On March 6, 2015, the Texas Supreme Court issued an opinion which some argue threatens the Texas Medical Liability Act (TMLA).

In Fredericksburg Care Co., L.P. v. Perez,[1] the Supreme Court of Texas held that the Federal Arbitration Act (“FAA”)[2] preempts a provision of the Texas medical liability statutes requiring specific, conspicuous language in arbitration agreements.  In Perez, suit was brought by the survivors and beneficiaries of a resident of a nursing home operated by Fredericksburg.  Fredericksburg moved to compel arbitration based on an arbitration clause contained in an agreement that the decedent signed prior to admission into the home.  The pre-admission agreement’s arbitration clause did not comply with a statutory requirement that an agreement to arbitrate a health care liability claim must contain a written notice in bold-type, ten-point font that conspicuously warns the patient of several important rights.  See Tex. Civ. Prac. & Rem. Code § 74.451(a).

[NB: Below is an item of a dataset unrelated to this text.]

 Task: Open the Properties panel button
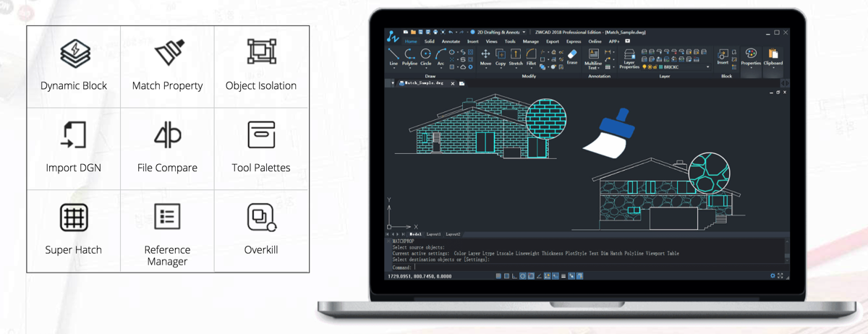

Nonetheless, Fredericksburg moved to compel arbitration, asserting that the FAA controlled the enforceability of the arbitration clause because the underlying patient–provider transaction involved interstate commerce. In Fredericksburg’s view, the FAA preempted section 74.451 because the two laws directly conflicted, preventing the arbitration clause from being invalidated.  The beneficiaries argued that section 74.451 was part of a state law enacted for the purpose of regulating the business of insurance and fell within the protection of the McCarran–Ferguson Act (“MFA”),[3] which provides an exemption from preemption that applies to state statutes enacted for the purpose of regulating the business of insurance.  The trial court and court of appeals held that the arbitration clause was invalid and that the FAA did not apply because of the exemption in the MFA.  The Texas Supreme Court reversed.

The Court first concluded that—based on earlier precedent—section 74.451’s requirement that an arbitration clause provide a bold and conspicuous warning of a patient’s right to consult an attorney and the requirement that an attorney must sign the agreement are additional requirements that directly conflict with the FAA, which contains no such requirements.  Thus, the FAA preempted section 74.451 unless the MFA applied.

To answer this secondary issue, the Court inquired as to whether section 74.451, or Chapter 74 generally, was enacted for the “purpose of regulating the business of insurance,” which would save the law from preemption.  While the Court recognized that Chapter 74 was enacted for the purpose of making health care more affordable in Texas and aspired to lower insurance rates through tort reform, this “tenuous impact” on the “business of insurance” was insufficient to extend MFA protection to Chapter 74.  And the Court concluded that section 74.451 itself concerns the relationship between the patient and the health care provider and has little to do with “the relationship between the insurance company and its policyholders,” militating against a finding that the section was enacted for the purpose of regulating the business of insurance.  Accordingly, the MFA did not exempt section 74.451 from preemption by the FAA, and the trial court should have granted Fredericksburg’s motion to compel arbitration.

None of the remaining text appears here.